After the United States Supreme Court struck down a federal law against same-sex marriage last week in a 5-4 ruling in United States v. Windsor, an American man in Florida and his Bulgarian husband became the first same-sex married couple to be approved for a permanent resident visa. The couple, who live in Florida, had applied for their green card in February and received news of the issuance of the green card on Friday, June 28. This couple is just one of an estimated 25,000 binational same sex couples in the United States who were restricted from visa categories by the Defense of Marriage Act.

The New York Times is calling this an immigration milestone and proof that the Obama administration is acting quickly to change the visa policies to accommodate with the Defense of Marriage Act (DOMA) that the United States Supreme Court held as unconstitutional last week. DOMA had defined marriage as a union between a man and a woman, thus prohibiting the federal government from recognizing same-sex marriages as the grounds for any visa. DOMA had also banned the option for gay binational couples to sponsor a spouse on a visa.

* * * * * * *

**Written instruction 1:** Rewrite the paragraph of the article on the first same-sex green card that begins "After the United States Supreme Court struck down" as a short bulleted list that keeps its main facts.
**Written instruction 2:** Carry on the article about the first green card for a same-sex married couple, starting right after its final sentence.
The lines after this text were collected from a separate source.

**Data excerpt:**
* * * * * * *

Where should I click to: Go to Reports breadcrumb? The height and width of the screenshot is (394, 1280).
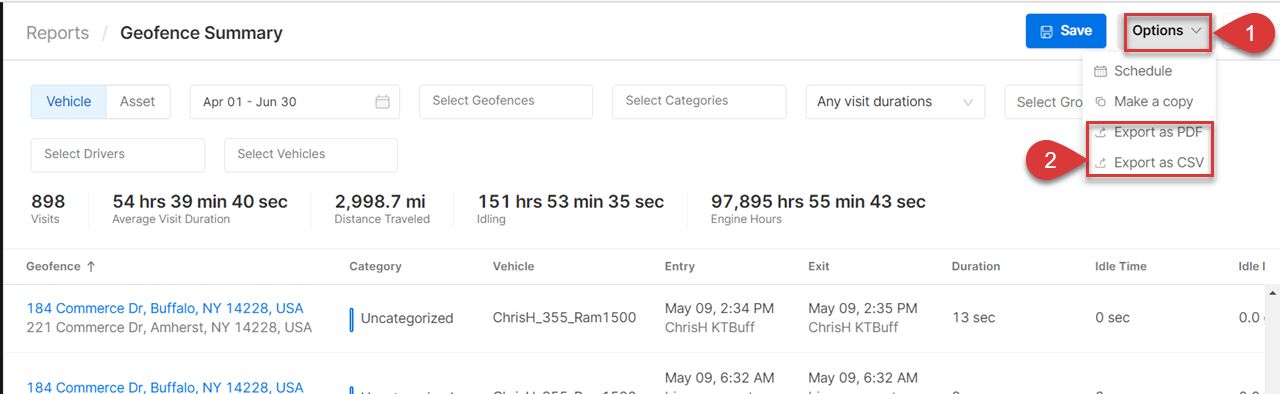pyautogui.click(x=57, y=33)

* * * * * * *

**Task answer 1:**
- Last week the U.S. Supreme Court struck down a federal law against same-sex marriage in a 5-4 ruling in United States v. Windsor.
- An American man in Florida and his Bulgarian husband then became the first same-sex married couple approved for a permanent resident visa.
- The couple applied for their green card in February and learned it had been issued on Friday, June 28.
- They are one of an estimated 25,000 binational same-sex couples in the United States whom the Defense of Marriage Act had restricted from visa categories.

**Task answer 2:**
The United States Immigration and Citizenship Services (USCIS) will begin to announce new procedures this week for same-sex binational couples seeking green cards. For the last two years, the USCIS has kept a list of same-sex couples whose green card petitions were denied, anticipating that the Supreme Court will eventually invalidate DOMA. The denials will now be reversed without couples having to present new applications, granted no other issues have arisen, and will move through the system with the same ease as traditional spouses. The DOMA Project works to stop deportations and separation of gay couples caused by the DOMA. The organization has filed about 100 green-card petitions for same-sex couples since 2010.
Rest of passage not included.